Dioicous. Perichaetial leaves linear-lanceolate, c. 2.5 mm. Perigonia terminal. Sporophytes not seen.
Crundwell & Nyholm 1964, fig. 6 a–m; Smith 2004, fig. 190, 9–13.
NI: N Auckland (sterile material only from Waimauku).
Adventive and known only from an artificial habitat. Reported from mainland Australia, Eurasia, and North America by Spence & Ramsay (2006). The northern hemisphere distribution outlined by Smith (2004) is very wide.
The single collection recorded here was collected by Noel Turner from an artificial habitat: well-drained, sterilised potting soil between pepino (Solanum muricatum) bushes, growing under shade.
Bryum tenuisetum is one of six N.Z. members of the "B. erythrocarpum complex" sensu Crundwell & Nyholm (1964). The complex is discussed in more detail under B. duriusculum.
Bryum tenuisetum is known from only a single N.Z. collection and is reservedly accepted here. The N.Z. material is anomalous in having thinner-walled laminal cells than European material. The thin-walled laminal cells set it apart from all N.Z. members of the B. erythrocarpum complex except B. rubens. The laminal cells in B. tenuisetum are much narrower and its tuber colour different from those in B. rubens.
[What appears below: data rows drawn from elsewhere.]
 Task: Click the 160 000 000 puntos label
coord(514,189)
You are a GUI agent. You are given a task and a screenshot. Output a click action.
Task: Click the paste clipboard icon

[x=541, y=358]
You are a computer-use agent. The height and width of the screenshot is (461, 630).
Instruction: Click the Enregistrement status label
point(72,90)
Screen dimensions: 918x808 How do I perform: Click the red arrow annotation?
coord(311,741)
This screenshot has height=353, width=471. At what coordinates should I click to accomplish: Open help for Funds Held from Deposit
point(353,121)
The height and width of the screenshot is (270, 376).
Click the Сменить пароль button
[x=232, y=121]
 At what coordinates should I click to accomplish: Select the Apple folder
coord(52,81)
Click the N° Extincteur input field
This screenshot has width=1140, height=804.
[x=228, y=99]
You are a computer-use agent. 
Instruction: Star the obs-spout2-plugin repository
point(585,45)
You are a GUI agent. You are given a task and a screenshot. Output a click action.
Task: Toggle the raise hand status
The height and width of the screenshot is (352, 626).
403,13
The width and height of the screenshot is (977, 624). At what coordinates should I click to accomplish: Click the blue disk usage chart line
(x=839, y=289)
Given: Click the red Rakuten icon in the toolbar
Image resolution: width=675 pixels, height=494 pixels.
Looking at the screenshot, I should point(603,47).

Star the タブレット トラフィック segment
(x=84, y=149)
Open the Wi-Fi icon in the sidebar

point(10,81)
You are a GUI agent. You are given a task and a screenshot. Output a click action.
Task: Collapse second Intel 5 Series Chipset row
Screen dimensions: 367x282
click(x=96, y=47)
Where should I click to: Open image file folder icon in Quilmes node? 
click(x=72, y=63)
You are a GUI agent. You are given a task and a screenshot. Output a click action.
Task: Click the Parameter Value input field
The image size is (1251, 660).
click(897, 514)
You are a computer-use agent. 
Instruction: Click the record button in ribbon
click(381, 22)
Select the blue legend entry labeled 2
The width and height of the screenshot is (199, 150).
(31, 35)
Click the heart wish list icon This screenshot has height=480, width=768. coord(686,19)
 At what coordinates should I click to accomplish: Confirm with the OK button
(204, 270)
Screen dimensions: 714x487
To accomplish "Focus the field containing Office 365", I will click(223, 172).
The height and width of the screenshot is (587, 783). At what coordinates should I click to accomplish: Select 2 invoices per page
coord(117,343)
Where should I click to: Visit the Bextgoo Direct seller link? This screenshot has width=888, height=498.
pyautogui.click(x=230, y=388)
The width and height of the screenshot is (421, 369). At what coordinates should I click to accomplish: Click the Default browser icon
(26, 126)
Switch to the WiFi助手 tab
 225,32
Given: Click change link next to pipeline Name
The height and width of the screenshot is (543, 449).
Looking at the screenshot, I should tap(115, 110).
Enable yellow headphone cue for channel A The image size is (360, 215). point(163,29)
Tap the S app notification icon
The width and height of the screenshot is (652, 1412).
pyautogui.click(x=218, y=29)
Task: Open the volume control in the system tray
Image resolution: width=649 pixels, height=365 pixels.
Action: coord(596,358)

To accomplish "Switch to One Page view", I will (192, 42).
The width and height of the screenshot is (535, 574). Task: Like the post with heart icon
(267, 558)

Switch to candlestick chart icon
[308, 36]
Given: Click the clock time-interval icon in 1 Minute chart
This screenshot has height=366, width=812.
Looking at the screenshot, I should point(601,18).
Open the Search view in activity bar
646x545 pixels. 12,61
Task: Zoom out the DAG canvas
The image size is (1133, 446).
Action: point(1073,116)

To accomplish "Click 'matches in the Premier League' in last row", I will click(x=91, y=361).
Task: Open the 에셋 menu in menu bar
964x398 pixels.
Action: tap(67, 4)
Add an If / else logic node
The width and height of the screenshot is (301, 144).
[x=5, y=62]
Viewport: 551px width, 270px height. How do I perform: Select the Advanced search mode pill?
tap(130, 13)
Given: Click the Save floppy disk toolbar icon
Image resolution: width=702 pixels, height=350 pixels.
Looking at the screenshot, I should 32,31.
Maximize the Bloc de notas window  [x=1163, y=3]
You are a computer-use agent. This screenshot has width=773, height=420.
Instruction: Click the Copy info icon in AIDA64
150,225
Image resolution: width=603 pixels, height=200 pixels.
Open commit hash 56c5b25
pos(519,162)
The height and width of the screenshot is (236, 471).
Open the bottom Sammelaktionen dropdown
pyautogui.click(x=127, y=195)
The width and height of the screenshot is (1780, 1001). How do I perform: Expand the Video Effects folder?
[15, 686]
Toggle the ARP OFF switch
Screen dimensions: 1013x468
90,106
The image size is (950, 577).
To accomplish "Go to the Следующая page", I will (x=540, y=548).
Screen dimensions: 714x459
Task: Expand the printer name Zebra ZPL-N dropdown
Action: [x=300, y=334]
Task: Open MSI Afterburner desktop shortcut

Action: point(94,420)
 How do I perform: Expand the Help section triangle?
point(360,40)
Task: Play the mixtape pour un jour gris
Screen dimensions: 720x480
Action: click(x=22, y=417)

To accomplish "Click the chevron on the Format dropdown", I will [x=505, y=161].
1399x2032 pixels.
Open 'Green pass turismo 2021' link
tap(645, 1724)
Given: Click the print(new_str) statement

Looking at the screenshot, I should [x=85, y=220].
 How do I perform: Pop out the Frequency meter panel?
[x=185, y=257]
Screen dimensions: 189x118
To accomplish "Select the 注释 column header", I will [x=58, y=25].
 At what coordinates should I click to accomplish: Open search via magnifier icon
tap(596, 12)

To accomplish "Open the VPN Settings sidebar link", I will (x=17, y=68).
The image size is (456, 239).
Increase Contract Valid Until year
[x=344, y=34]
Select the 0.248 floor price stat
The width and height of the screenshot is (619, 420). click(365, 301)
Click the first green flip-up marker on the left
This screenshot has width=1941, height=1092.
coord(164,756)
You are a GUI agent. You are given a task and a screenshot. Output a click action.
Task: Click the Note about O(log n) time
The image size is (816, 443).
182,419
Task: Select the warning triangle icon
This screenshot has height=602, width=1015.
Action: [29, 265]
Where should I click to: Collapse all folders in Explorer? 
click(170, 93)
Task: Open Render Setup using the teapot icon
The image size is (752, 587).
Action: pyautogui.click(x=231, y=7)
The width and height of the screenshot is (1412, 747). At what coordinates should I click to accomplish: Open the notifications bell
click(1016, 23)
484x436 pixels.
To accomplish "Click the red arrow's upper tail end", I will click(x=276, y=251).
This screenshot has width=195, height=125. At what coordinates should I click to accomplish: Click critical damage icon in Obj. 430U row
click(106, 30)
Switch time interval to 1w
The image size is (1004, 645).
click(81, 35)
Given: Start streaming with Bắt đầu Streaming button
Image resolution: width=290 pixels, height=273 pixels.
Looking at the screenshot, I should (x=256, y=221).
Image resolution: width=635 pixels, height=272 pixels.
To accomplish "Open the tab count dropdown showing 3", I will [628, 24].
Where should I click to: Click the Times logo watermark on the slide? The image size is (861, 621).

Collections recorded by Bartlett (1984) from Kawarau Gorge, central Otago have not been examined. There is only one poorly documented J.K. Bartlett collection from central Otago in AK (Jessica Beever and Dhahara Ranatunga, pers. comm., Jan. 2015); Jessica Beever informed me that it (AK 186449) differs in many significant features from the Waimauku collection and it is not considered further.